Non è facile però spiegare perché una parte della politica utilizzi in modo strumentale le cifre dei bilanci in modo da favorire operazioni che porterebbero alle tasche dei cittadini non un risparmio ma un ulteriore grande aggravio dei costi. Una ipotesi per questo comportamento di alcuni politici, sta senz’altro nel fatto che con un aumento dei costi ed una eventuale quotazione in borsa, aumenterebbero le tariffe della tari e di conseguenza anche i dividendi che entrerebbero nelle casse dei comuni, i quali lamentano ormai cronicamente da molti anni un deficit di entrate ed una difficoltà nello svolgere le normali attività di erogazione dei servizi. A testimonianza di questo ci sono i 28 milioni di dividendi dagli utili del bilancio 2022 che i soci (i comuni) si divideranno a breve, e che guarda caso rappresentano l’8% di aumento medio della TARI dell’anno 2022.

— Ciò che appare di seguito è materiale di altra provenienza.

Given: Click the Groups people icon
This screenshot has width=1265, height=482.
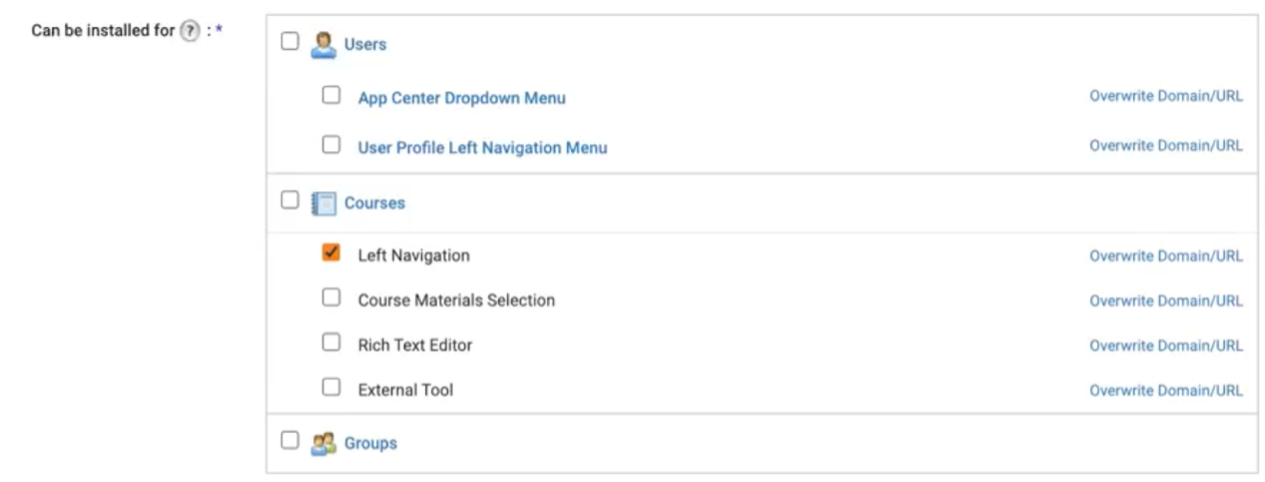Looking at the screenshot, I should pos(323,443).
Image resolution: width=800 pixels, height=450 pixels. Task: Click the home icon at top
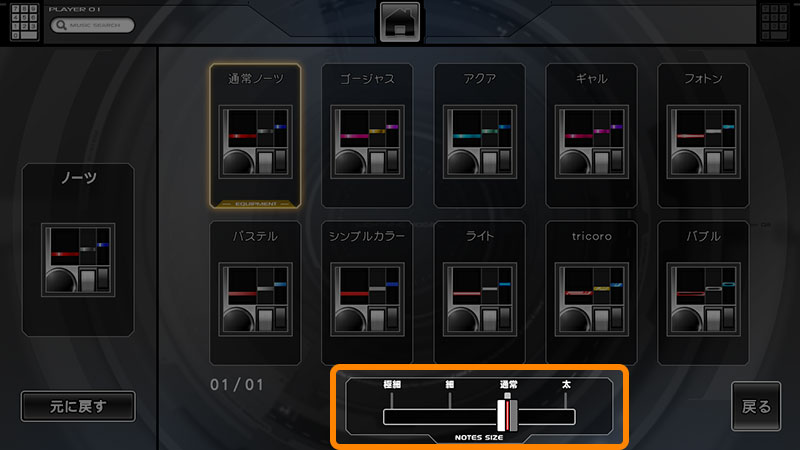point(399,22)
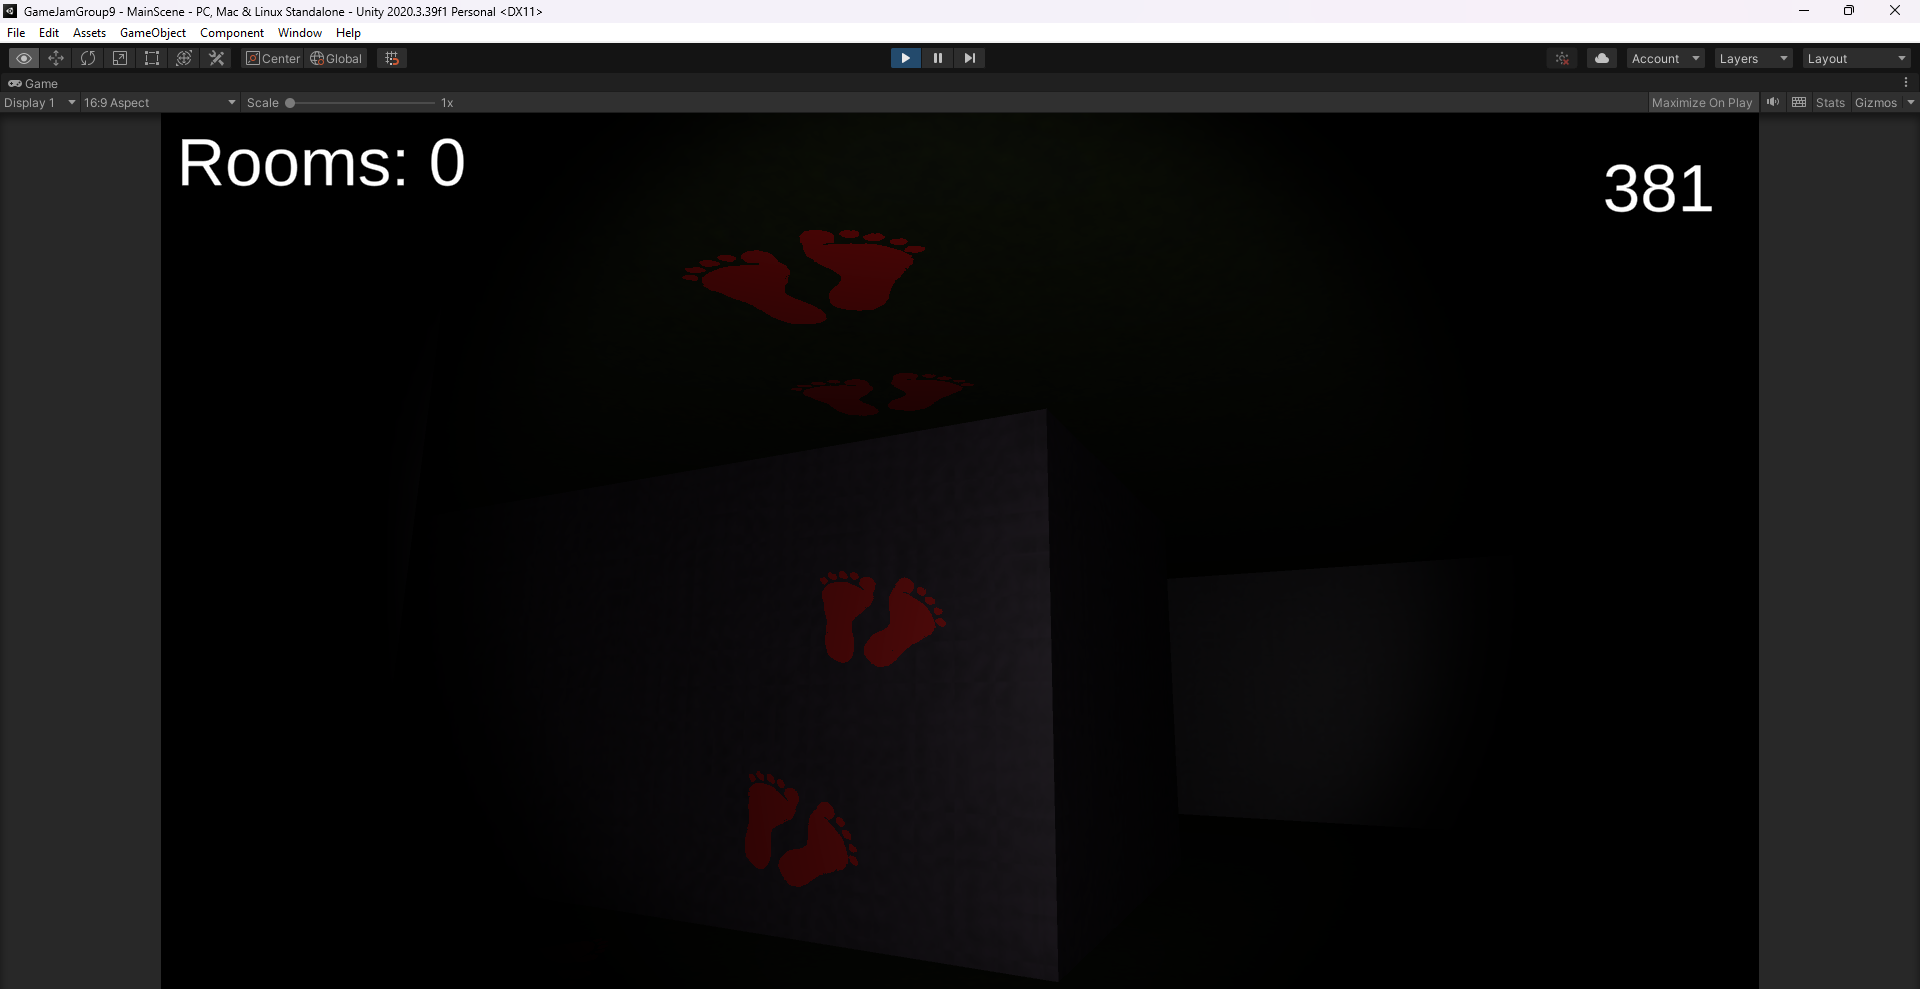Toggle the Stats overlay
Viewport: 1920px width, 989px height.
(1829, 102)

Dobbiamo tenere sempre presente che i servizi erogati dai comuni li abbiamo già pagati con le nostre tasse che dovrebbero quindi coprire i servizi, ma a quanto pare non bastano ai comuni e quindi questi cercano con questa ciclica operazione di applicare ai cittadini quella che può essere definita a tutti gli effetti come una seconda tornata di tassazione occulta sui cittadini, i 28 milioni ne sono la prova.
L’unico ed il solo modo di ridurre i costi di gestione dei rifiuti è quello di ridurre il quantitativo di rifiuti prodotto, e per questo si deve ovviamente andare contro agli interessi di un consiglio di amministrazione che sta dimostrando di lavorare nell’unica direzione dell’aumento dei costi di gestione e di esercizio, e si deve andare contro anche agli interessi di quella parte politica che vede in questa una chiara opportunità per aumentare le entrate nei propri bilanci comunali con una tassazione occulta.
L’unico modo per risolvere il problema è liberare i cittadini e la politica dal sistema che trae profitto dal problema stesso, e certamente in questo senso le dichiarazioni e le azioni di ognuno avranno un peso certo alla prossima tornata in cui i cittadini saranno chiamati ad esprimere una loro opinione. Basta con le azioni di forza, chi ha un po’ di cervello, coraggio vero, indipendenza e lungimiranza lo dimostri adesso, i cittadini sapranno tutelare i loro interessi e chi dimostrerà di averli compresi.
In conclusione, ribadiamo che rimarremo sempre vigili e pronti a mobilitarci contro ogni azione che preveda la realizzazione di un impianto di gestione sporca dei rifiuti, sbagliato e non voluto dalla cittadinanza. Non esiteremo a mettere in campo tutte le risorse a nostra disposizione e coinvolgendo la comunità, per proteggere il futuro dei nostri territori e garantire il rispetto del volere dei suoi abitanti. La nostra lotta non termina qui: continueremo a vigilare e a denunciare qualsiasi tentativo di imporre soluzioni non sostenibili, non utili e non condivise per il territorio.